Is the “Valley of Confused Abstractions” real?

Epistemic Status: Quite confused. Using this short post as a signal for discussion.

In Evan’s post about Chris Olah’s views on AGI safety, there is a diagram which loosely points to how Chris thinks model interpretability will be impacted at different levels of model “strength” (note that this is vague intuition; worth looking at Chris’ comment on this post):

I always thought this diagram still held up in the LLM regime, even though it seems the diagram pointed specifically to interpretability with CNN vision models. However, I had a brief exchange with Neel Nanda about the Valley of Confused Abstractions in the context of language models, and I thought this might be a good thing to revisit.

I’ve been imagining that language models with the “strength” of GPT-2 are somewhere near the bottom of the Valley of Confused Abstractions, but the much bigger models are a bit further along the model strength axis (though I’m not sure where they fall). I’ve been thinking about this in the context of model editing or pointing/​retargeting the model.

Here’s my exchange with Neel:

Neel: I’m personally not actually that convinced that the valley of confused abstractions is real, at least in language. 1L transformers are easier to interpret than large ones, which is completely unlike images!

Me: Does that not fit with the model interpretability diagram from: https://​​​​posts/​​X2i9dQQK3gETCyqh2/​​chris-olah-s-views-on-agi-safety#What_if_interpretability_breaks_down_as_AI_gets_more_powerful_?

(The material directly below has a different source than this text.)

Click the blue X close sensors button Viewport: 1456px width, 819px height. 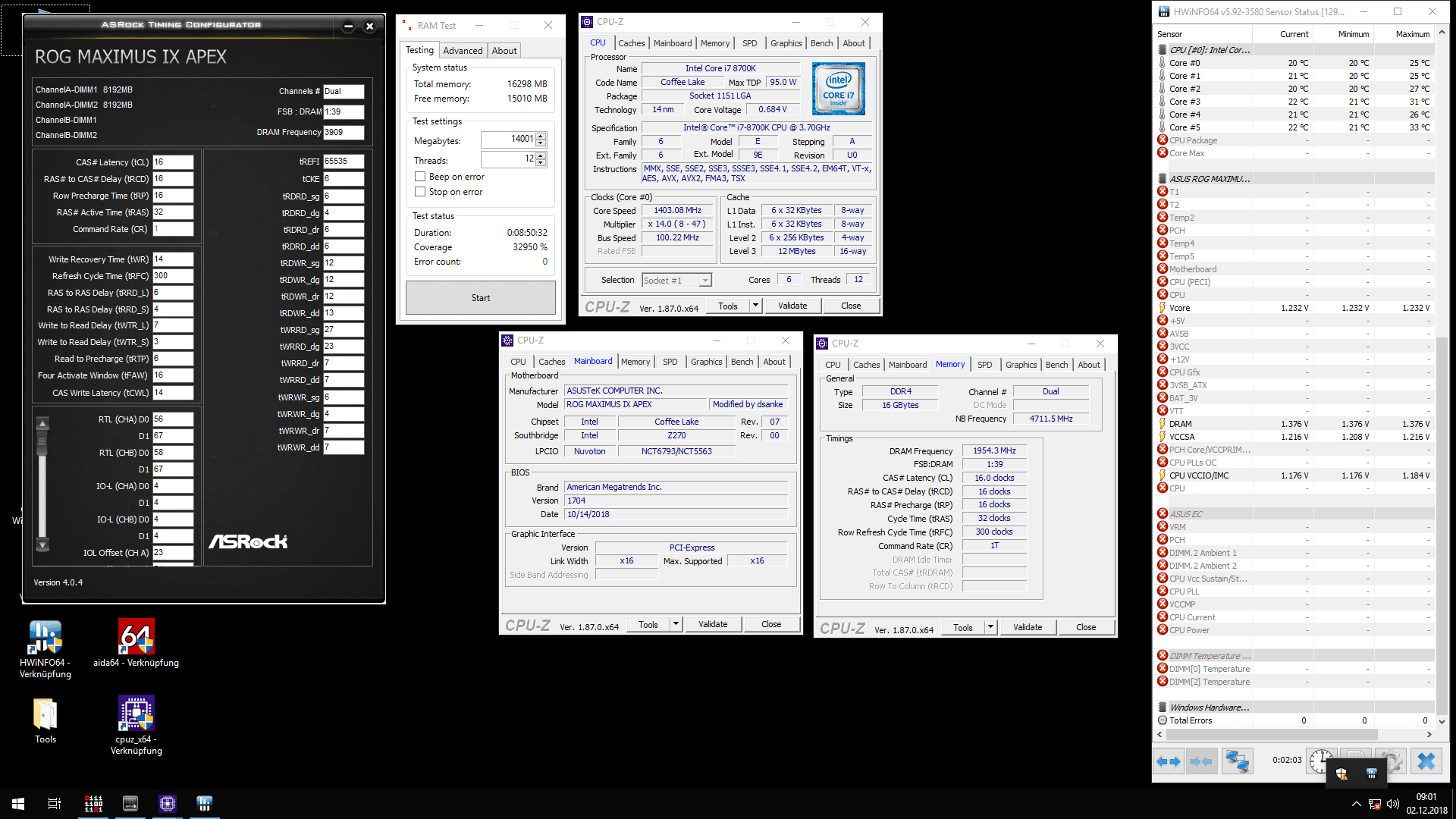point(1426,761)
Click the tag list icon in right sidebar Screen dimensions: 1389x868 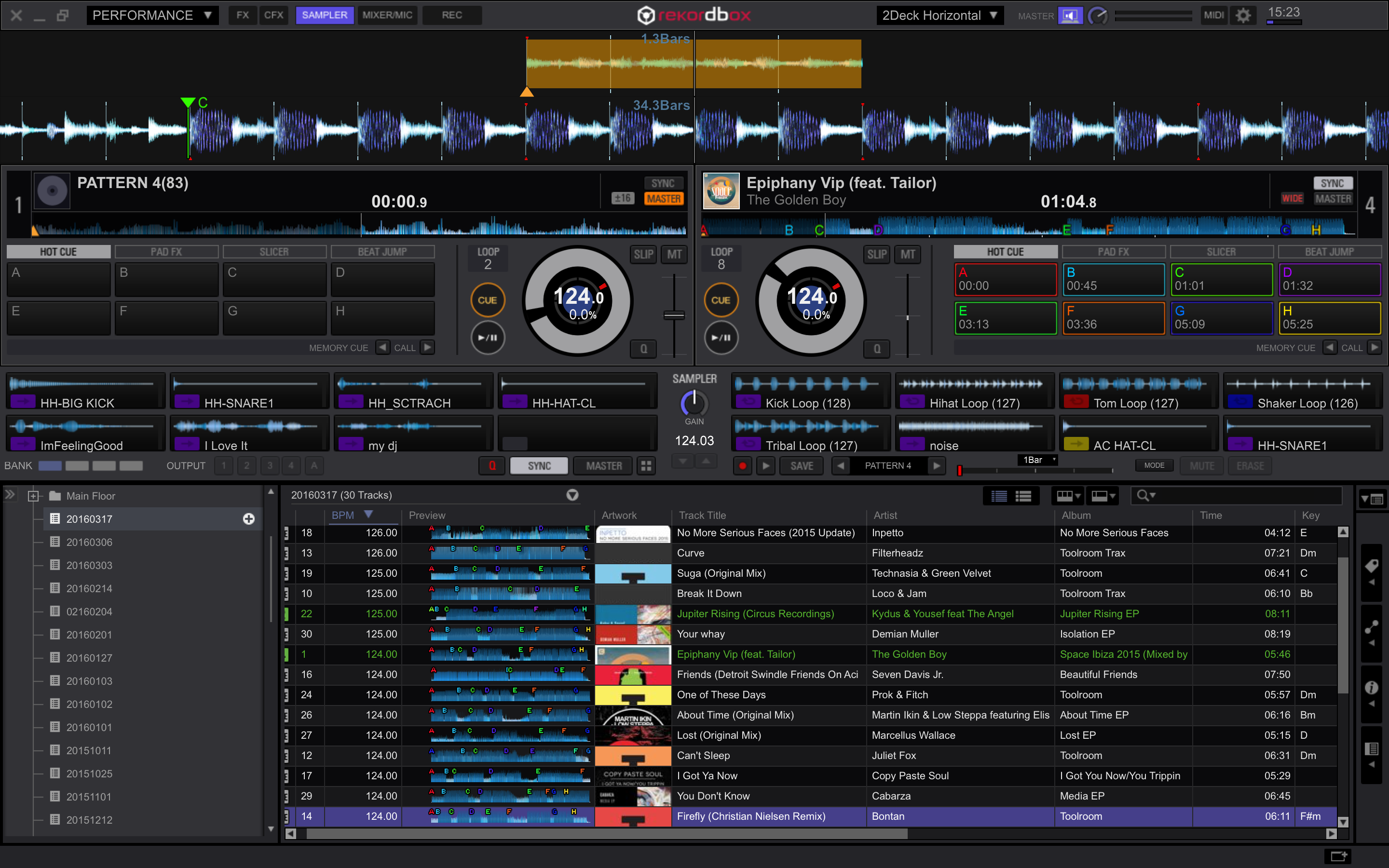[1371, 567]
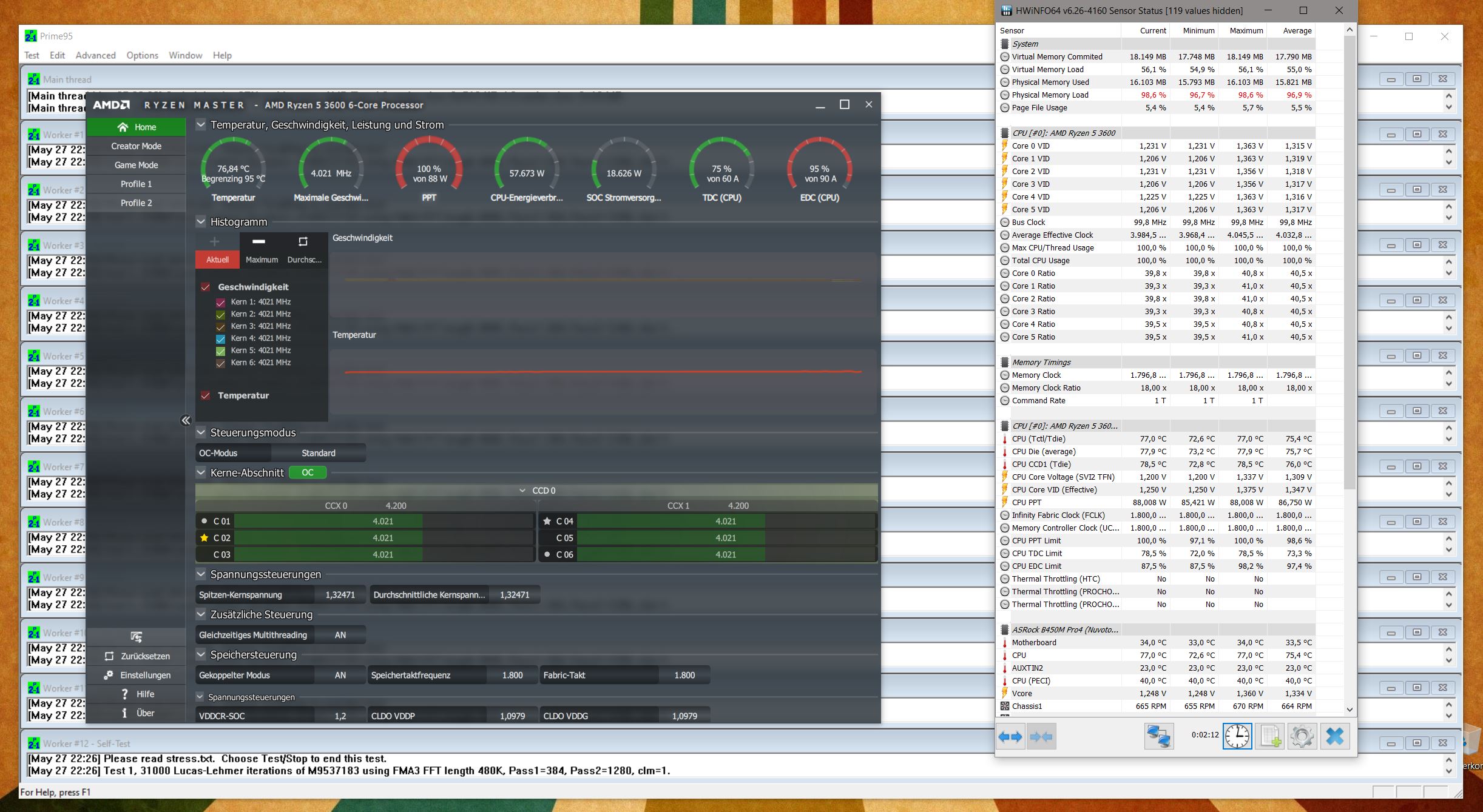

Meaning that abstractions are easy enough to find with simple models, but as you scale them up you have to cross the valley of confused abstraction before you get to “crisp abstractions.” Are you saying we are close to “human-level” in some domains and it’s still hard to find abstractions? My assumption was that we simply have not passed the valley yet so yes larger models will be harder to interpret. Maybe I’m misunderstanding?

Neel: Oh, I just don’t think that diagram is correct. Chris found that tiny image models are really hard to interpret, but we later found that tiny transformers are fairly easy.

Me: I guess this is what I’m having a hard time understanding: The diagram seems to imply that tiny (simple?) models are easy to interpret. In the example in the text, my assumption was that AlexNet was just closer to the bottom of the valley than InceptionV1. But you could have even simpler models than AlexNet that would be more interpretable but less powerful?

Neel: Ah, I think the diagram is different for image convnets and for language transformers.

My understanding was that 1-layer transformers being easy to interpret still agrees with the diagram, and current big-boy models are just not past the Valley of Confused Abstractions yet.

Ok, but if what Neel says is true, what might the diagram look like for language transformers?

I’m confused at the moment, but my thinking used to go something like this: in the case of GPT-2, it is trying to make sense of all the data it has been trained on but just isn’t big enough to fully grasp the concept of “cheese” and “fromage” are essentially the same. But my expectation is that as the model gets bigger, it knows those two tokens mean the same thing, just in different languages. Maybe it does?

With that line of thinking, as model strength increases, it will help the model create crisper internal abstractions of a concept like “cheese.” But then some point, the model gets too powerful, and it becomes too hard to pull out the “cheese/​fromage” abstraction?

Anyway, I hoped that as LLMs (trained with the transformers architecture) increase in “strength” beyond the current models, the abstractions become crisper, and it becomes much easier to identify abstractions as it gets closer to some “human-level performance.” However, GPT-3 is already superhuman in some respects, so I’m unsure about how to disentangle this. I hope this post sparks some good conversation about how to de-confuse this and how the diagram should look for LLM transformers. Is it just some negative exponential with respect to model strength? Or does it humps like the original diagram?